Porscha Dobson hired as new track and field and cross country director

by Benjamin Ashley and Andrew Doerr | 10/16/20 2:00am

Source: Courtesy of the Dartmouth Athletics Department

Porscha Dobson has been named the new director of Dartmouth’s track and field and cross country programs. After coaching for eight years at the University of Pennsylvania, first as an assistant coach and then as assistant head coach for the past two years, Dobson was hired by Dartmouth in September after Barry Harwick ’77 announced his retirement in August.

While Dobson will oversee the cross country program, Courtney Jaworski will remain the head coach of the women’s cross country team, and another coach will be hired to lead the men’s team. Dobson will be more directly involved in the track and field program, acting as head coach and specifically focusing on the sprinters and hurdlers. 

With Dobson’s new role as director of both the men’s and women’s programs, she joins only a handful of women across the NCAA to hold that position and becomes the first African American woman in Ivy League history to do so.

Dobson said she is honored to make history and hopes to use her new position to help her student-athletes improve both on and off the track.

“It’s definitely eye-opening. It’s humbling. It’s exciting to continue to make history,” Dobson said. “I have been inspired and empowered by the folks who have been before me, including the women that have been before me around the country.”

Dobson added that she is looking forward to her new position and is ready to build on Harwick’s success.

“[I’m] very excited about the opportunity to be the next director of track and field and cross country at Dartmouth,” Dobson said. “[Harwick], before me, laid a foundation … I definitely feel very prepared and very excited and motivated to come in and begin to improve [the program] in Hanover.”

Men’s cross country runner Owen Ritz ’21 said Dobson’s experience at Penn has shown that she knows what it takes to improve a program.

“I think it’s really exciting,” Ritz said. “[Dobson] was at Penn for a really long time, and I think she just created a culture of success and winning there. … [Dobson] has a really exciting vision for taking Dartmouth and undergoing a similar type of transformation.”

At Penn, Dobson helped lead the Quakers to five Ivy League championship titles. Along the way, she coached five NCAA All-Americans, in addition to 55 All-Ivy League athletes.

“My progress and my success at Penn are definitely one of the main reasons I was chosen to lead the program at Dartmouth,” Dobson said. “I have been able to see what it takes to become a more successful program: what it takes to move up, what it takes to change positively. … I’m really just using those skills and applying them here at Dartmouth.”

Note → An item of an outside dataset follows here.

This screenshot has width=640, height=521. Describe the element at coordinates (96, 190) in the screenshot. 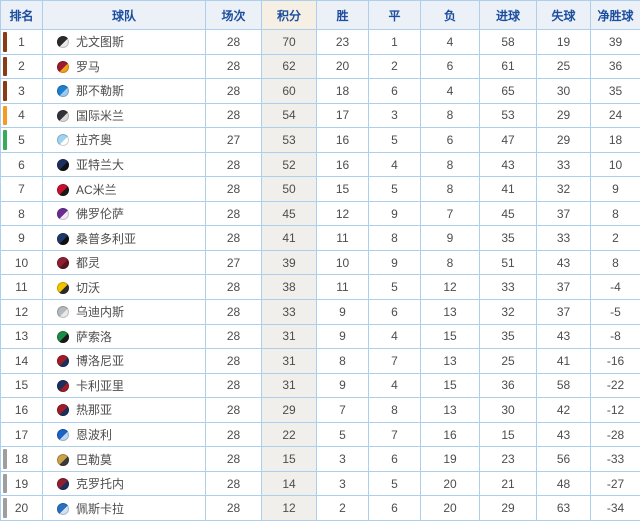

Although Dobson acknowledged that Harwick will be difficult to replace after his 28 years at Dartmouth, she believes she is the right choice to continue to lead the program.

“Definitely some big shoes to fill, however, I’m super excited to fill them, and I believe I’m a perfect person to go ahead and build upon the foundation he has raised,” Dobson said. “I’m really looking forward to building an all-around program at Dartmouth.”

The track athletes at Dartmouth are also excited about Dobson’s hiring. Zoe Dainton ’22, a women’s jumper, is eager to learn from an accomplished athlete and coach like Dobson.

“[Dobson] went to [the University of North Carolina], and she’s obviously a very talented athlete,” Dainton said. “… I know that in the times that I have met with her over Zoom, she’s been very energetic and excited to be here, which is very nice.”

Women’s sprinter Caroline Walter ’21, who has known Dobson since her high school recruiting visits to Penn, is also excited to work with the new director. Walter believes that Dobson is what the team needs to improve on its last-place finish at the Ivy League Heps last season.

“I feel like she’s kind of what we needed in the program. Last year was really tough for Dartmouth track with the death of [head coach of women’s track and field Sandy Ford-Centonze],” Walter said. “And following that, we didn’t have great performances at our championships, so [Dobson has] recognized that there are some changes that need to be made.”

One of Dobson’s first challenges as director has been starting her job during the ongoing COVID-19 pandemic. Dainton and Walter, who currently both live off campus, have appreciated Dobson’s ability to keep a sense of normalcy.

Dainton said that her training this term is similar to what it would have looked like during a normal term. The team still lifts three times per week and does intervals once per week, but athletes have been forced to adapt their training regimens because not all members of the team are able to access the athletic facilities on campus.

Despite the team’s recent woes, Dainton feels that Dobson’s hiring marks the beginning of a positive change in the program.

“This is going to be a very new era for Dartmouth track and field because [Barry Harwick and Sandy Ford-Centonze] were both coaches for 30 years,” Dainton said. “And obviously, [Dobson] is very young and very talented, so everyone’s really excited to see the changes she makes.”